/---

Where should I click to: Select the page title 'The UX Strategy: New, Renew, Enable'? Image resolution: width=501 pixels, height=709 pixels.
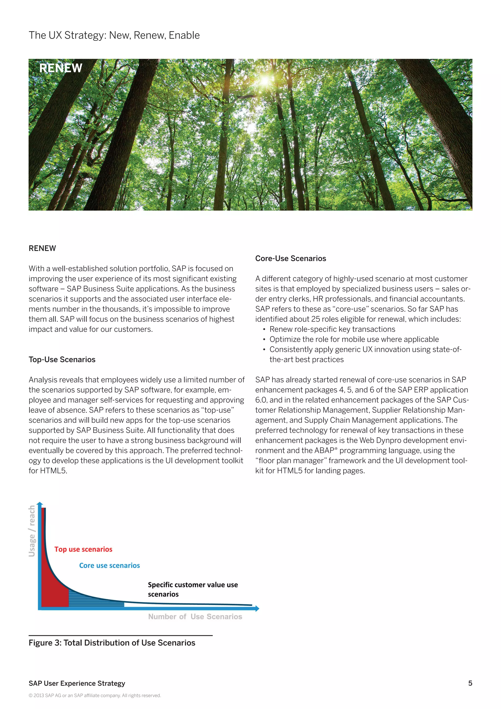point(114,35)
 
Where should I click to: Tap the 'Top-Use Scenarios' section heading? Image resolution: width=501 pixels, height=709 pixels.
point(62,359)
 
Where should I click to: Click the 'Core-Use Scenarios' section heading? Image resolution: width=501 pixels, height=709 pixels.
point(290,259)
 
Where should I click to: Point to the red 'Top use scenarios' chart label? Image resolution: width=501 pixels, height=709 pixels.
point(83,549)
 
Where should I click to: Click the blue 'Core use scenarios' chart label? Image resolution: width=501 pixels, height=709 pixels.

\---

▶ **REQUIREMENTS**
Reproduce every entry above with each occurrence of "Image resolution" replaced by "Screenshot size" and all other text left unchanged. Omit the pictures from your answer.

▶ **COMPLETE OUTPUT**
Where should I click to: Select the page title 'The UX Strategy: New, Renew, Enable'? Screenshot size: width=501 pixels, height=709 pixels.
point(114,35)
 
Where should I click to: Tap the 'Top-Use Scenarios' section heading? Screenshot size: width=501 pixels, height=709 pixels.
point(62,359)
 
Where should I click to: Click the 'Core-Use Scenarios' section heading? Screenshot size: width=501 pixels, height=709 pixels.
point(290,259)
 
Where should I click to: Point to the red 'Top use scenarios' chart label? Screenshot size: width=501 pixels, height=709 pixels.
point(83,549)
 
Where should I click to: Click the blue 'Core use scenarios' chart label? Screenshot size: width=501 pixels, height=709 pixels.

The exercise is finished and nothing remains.